Regulating nitrogenous adsorption and desorption on Pd clusters by the acetylene linkages of hydrogen substituted graphdiyne for efficient electrocatalytic ammonia synthesis

Precious metal Pd has the intrinsic superiority in adsorbing N₂ molecule and wrecking the high cleavage barrier of the N≡N bond, however, its over-strong adsorption ability is unfavorable to the desorption of the produced NH₃ during the electrochemical N₂ reduction (NRR), which weighs heavily against the NH₃ productivity. Here we demonstrate that the high electron-density of acetylene linkages of hydrogen substituted graphdiyne can regulate the nitrogen adsorption and NH₃ desorption on the active Pd sites (Pd/HsGDY), resulting in impressive electrocatalytic NRR performance.
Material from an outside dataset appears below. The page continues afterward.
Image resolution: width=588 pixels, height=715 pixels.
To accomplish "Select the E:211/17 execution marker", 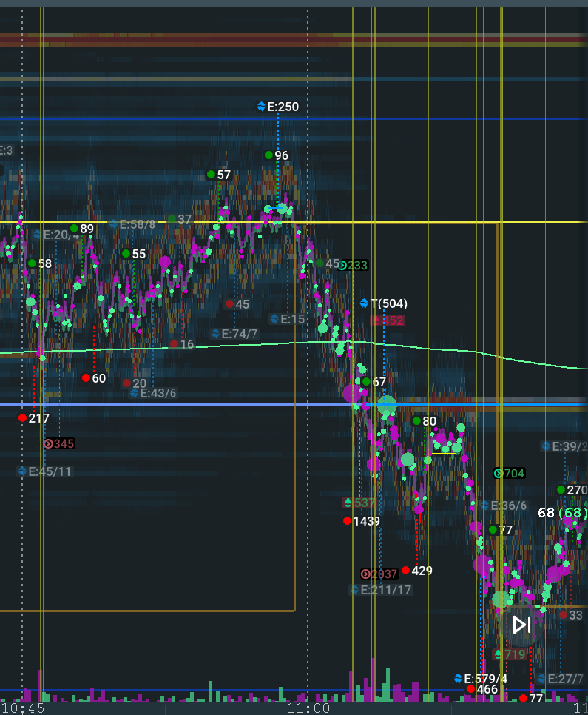I will [355, 590].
The optimized Pd/HsGDY features an ultrahigh Faraday efficiency of 44.45% and an NH₃ yield of 115.93 mg g⁻¹ h⁻¹ (or 11.59 µg cm⁻² h⁻¹). Density functional theory calculations reveal that the acetylene linkages in HsGDY can tune the d band center of active Pd atoms by downward shifting it from the Fermi level. This favors the hydrogenation of nitrogen on HsGDY-tuned Pd sites and benefits the desorption of produced NH₃ from the catalyst surface to recover active sites induced by heat dissipation during the exothermic hydrogenation processes, resulting in a selectively facilitated electrosynthesis of NH₃.